Editor’s Note: Public Comment on the I-5 Rose Quarter Freeway Project
Between now and January 4, 2023, the public will be asked to weigh in with its comments on the proposed I-5 Rose Quarter Freeway Widening project. If you’re interested, you can make your voice heard. For more information on how to comment, we urge you to visit No More Freeways’ website. For the rest of this month, City Observatory will be presenting a synopsis of its independent research on the project.
What City Observatory did this week
Blame inflation now: Lying about the latest IBR Cost Overrun. The price of the I-5 “bridge replacement” project just increased by more than 50 percent, from $4.8 billion to $7.5 billion. ODOT and WSDOT are blaming “higher inflation” for IBR cost overruns. As we’ve noted, the Oregon Department of Transportation has a long string of 100 percent cost-overruns on its major projects. Almost every large project the agency has undertaken in the past 20 years has ended up costing at least double–and sometimes triple–its original cost estimate. The data don’t support their claim–their own agencies official projections of future construction price inflation show a negligible change from 2020 levels.
Higher construction cost inflation accounts for only $300 million of a $2.7 billion cost increase.
The Oregon Department of Transportation’s Empty Promises for a Rose Quarter Freeway Cover. ODOT’s Supplemental Environmental Analysis shows it has no plans for doing anything on its vaunted freeway covers. It left the description of cover’s post-construction use as “XXX facilities” in the final, official Supplemental Environmental Impact Statement. So maybe, a strip club or an adult book store on the freeway cover?
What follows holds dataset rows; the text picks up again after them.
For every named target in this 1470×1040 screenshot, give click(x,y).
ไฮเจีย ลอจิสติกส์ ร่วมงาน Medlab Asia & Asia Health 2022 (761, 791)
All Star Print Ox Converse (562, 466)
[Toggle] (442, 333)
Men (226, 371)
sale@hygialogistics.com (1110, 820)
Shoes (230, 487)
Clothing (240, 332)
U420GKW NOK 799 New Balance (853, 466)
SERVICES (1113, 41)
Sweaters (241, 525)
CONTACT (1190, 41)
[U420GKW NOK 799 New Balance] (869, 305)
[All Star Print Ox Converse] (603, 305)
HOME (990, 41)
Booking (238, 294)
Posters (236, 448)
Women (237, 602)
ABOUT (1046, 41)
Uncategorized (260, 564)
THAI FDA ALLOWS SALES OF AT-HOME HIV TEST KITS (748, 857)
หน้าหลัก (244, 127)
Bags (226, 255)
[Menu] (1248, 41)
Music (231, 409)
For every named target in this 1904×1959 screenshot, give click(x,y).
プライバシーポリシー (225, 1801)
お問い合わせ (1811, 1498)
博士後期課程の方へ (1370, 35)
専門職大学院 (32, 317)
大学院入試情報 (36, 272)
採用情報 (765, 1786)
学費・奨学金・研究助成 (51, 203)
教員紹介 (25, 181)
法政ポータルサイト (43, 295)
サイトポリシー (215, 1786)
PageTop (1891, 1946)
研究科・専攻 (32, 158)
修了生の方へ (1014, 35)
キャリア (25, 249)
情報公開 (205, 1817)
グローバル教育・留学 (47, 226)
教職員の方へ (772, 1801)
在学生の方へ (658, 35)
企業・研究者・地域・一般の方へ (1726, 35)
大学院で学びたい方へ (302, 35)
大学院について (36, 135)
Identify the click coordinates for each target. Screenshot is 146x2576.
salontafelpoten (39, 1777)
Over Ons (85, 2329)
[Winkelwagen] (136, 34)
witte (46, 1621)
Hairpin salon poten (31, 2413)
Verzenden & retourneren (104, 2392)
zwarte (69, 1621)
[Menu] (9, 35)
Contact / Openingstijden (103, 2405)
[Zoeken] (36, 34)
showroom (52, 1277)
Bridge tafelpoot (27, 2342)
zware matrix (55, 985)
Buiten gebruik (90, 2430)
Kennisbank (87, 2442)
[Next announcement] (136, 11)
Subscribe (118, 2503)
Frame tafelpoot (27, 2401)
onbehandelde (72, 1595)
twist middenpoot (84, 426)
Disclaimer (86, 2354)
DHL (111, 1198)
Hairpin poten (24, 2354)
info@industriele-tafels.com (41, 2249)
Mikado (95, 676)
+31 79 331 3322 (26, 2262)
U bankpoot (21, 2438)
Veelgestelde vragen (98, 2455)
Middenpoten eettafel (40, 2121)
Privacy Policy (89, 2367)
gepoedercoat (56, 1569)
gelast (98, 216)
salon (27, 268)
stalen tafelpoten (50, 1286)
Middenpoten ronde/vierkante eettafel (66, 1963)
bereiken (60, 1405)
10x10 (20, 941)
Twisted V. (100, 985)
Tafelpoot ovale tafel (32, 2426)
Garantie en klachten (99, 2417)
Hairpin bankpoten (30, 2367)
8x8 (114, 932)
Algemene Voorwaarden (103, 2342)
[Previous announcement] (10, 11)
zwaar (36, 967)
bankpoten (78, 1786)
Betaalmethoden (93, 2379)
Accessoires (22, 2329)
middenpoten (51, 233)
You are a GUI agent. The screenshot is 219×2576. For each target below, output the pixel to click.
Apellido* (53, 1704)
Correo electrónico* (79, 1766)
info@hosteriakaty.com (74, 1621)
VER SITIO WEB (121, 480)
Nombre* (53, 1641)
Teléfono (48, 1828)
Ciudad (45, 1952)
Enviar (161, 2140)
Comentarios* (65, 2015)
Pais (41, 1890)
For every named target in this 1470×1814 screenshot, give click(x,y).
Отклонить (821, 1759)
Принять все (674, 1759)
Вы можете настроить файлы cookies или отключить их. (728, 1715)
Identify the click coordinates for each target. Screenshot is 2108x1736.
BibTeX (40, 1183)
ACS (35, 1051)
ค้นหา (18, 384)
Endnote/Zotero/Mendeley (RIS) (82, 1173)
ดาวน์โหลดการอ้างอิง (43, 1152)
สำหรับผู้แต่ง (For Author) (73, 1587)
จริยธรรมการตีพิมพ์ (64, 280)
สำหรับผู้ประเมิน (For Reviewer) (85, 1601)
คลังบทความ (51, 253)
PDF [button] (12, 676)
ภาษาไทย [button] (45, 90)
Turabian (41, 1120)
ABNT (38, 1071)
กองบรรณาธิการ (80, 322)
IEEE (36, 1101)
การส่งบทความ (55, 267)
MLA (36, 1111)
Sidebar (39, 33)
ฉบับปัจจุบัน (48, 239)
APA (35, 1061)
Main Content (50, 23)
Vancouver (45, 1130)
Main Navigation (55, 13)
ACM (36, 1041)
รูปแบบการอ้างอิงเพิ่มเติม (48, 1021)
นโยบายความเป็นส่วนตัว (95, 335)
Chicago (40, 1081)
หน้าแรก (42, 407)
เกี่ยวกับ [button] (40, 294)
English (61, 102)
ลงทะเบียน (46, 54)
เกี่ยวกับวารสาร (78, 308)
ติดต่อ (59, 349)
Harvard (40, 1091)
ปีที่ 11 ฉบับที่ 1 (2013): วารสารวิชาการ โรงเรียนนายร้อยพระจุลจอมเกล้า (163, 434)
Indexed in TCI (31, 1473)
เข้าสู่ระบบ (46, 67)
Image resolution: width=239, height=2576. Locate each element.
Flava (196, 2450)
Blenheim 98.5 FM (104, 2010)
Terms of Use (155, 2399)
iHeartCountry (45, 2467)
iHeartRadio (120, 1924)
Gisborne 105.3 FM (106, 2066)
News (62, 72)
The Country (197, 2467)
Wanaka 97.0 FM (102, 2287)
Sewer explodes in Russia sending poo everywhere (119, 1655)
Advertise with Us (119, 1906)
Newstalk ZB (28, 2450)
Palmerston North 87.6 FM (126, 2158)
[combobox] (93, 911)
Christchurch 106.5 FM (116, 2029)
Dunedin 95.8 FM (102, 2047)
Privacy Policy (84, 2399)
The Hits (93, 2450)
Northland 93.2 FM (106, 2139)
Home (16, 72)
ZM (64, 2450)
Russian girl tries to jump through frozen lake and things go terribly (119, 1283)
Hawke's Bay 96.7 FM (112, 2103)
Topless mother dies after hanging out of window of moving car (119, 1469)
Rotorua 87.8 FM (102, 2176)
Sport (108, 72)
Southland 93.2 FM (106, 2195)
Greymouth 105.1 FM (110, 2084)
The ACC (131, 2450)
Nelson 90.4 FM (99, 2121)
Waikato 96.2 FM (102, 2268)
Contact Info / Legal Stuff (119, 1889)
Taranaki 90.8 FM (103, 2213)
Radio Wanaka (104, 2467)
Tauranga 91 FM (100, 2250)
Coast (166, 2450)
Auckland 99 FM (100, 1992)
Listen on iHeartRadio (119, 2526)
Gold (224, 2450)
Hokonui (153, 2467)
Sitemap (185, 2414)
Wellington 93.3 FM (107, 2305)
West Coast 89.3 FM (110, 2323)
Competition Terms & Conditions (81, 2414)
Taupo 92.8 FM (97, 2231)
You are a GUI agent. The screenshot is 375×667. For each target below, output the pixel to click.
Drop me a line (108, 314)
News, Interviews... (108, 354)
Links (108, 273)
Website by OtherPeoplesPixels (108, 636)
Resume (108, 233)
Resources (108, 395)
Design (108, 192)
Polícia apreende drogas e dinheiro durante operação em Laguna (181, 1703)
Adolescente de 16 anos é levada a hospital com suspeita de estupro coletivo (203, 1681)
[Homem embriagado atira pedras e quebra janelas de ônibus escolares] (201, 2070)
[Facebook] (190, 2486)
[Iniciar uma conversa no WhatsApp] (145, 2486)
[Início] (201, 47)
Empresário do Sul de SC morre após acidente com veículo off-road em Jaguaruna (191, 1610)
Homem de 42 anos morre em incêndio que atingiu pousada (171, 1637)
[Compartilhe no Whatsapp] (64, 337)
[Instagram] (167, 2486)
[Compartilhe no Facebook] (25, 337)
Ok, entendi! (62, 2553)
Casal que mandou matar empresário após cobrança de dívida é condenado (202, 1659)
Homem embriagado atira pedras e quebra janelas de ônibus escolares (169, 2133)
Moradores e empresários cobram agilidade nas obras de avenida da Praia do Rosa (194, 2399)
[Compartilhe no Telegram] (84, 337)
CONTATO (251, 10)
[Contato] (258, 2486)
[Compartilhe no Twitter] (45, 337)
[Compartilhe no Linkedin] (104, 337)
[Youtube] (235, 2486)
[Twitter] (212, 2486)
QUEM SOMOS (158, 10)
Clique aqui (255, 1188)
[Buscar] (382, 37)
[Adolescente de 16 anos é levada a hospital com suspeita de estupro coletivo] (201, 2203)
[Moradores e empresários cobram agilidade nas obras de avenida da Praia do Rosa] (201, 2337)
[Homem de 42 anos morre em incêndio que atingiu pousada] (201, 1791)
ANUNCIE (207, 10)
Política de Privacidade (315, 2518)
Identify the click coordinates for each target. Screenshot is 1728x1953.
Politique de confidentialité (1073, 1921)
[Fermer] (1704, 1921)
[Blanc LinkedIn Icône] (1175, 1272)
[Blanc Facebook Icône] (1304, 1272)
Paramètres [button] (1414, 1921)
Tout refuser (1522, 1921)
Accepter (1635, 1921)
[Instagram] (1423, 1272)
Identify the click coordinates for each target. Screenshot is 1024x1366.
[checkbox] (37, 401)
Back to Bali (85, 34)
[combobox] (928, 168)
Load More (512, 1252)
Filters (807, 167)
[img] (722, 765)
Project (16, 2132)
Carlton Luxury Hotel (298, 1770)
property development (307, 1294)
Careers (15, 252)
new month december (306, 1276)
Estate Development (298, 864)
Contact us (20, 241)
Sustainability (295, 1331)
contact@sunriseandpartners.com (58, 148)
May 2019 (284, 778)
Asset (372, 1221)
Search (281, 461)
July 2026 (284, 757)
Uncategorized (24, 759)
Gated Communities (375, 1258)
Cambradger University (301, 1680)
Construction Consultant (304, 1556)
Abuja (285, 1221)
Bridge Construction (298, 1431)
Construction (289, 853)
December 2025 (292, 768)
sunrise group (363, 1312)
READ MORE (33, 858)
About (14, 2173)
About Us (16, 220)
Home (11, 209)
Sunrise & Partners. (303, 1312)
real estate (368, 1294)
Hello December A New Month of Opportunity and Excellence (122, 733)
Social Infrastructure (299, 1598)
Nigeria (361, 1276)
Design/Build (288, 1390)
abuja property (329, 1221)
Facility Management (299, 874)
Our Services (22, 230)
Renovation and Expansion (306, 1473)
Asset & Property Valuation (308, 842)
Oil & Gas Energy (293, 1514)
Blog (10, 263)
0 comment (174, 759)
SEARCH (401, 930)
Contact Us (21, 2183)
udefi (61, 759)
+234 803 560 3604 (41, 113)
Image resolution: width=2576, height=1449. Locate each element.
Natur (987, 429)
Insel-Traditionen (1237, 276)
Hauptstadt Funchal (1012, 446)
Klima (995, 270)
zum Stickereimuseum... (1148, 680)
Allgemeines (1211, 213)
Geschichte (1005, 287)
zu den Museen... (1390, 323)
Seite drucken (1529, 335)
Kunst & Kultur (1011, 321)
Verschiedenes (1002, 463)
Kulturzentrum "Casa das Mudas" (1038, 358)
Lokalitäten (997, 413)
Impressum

The report makes it clear that “restorative justice” is still just a vapid slogan at the Oregon Department of Transportation. In short, ODOT has no plans to construct covers that will support significant buildings, no plans for any meaningful use of the covers after the highway is complete, and no funding for it (or anyone else) to develop anything on the highway covers. And if somebody else does have an idea, they’ll have to pursue it with their own money, and they’d better bring lots of lawyers, because it’s not going to be easy. In the meantime, Albina, enjoy your “XXX facilities”—we’re sure they’ll be special.
A million more miles of traffic on local streets thanks to Rose Quarter Freeway Widening. ODOT’s proposed relocation of the I-5 Southbound off-ramp at the Rose Quarter will add 1.3 million miles of vehicle travel to local streets each year. Moving the I-5 on ramp a thousand feet further south creates longer journeys for the 12,000 cars exiting the freeway at this ramp each day.
The new ramp location requires extensive out-of-direction travel for all vehicles connecting to local streets. With more miles driven on local streets, and more turning movements at local intersections, hazards for all road users, but especially persons biking and walking, increase substantially. More driving on neighborhood streets increases local pollution and greenhouse gas emissions.
In the News
Today’s increase did not surprise Joe Cortright, the Portland economist who has closely followed this iteration and the earlier version of the same effort, the Columbia River Crossing Project. In a May piece for City Observatory, Cortright wrote, “The IBR is likely to be a $5-7 billion project.”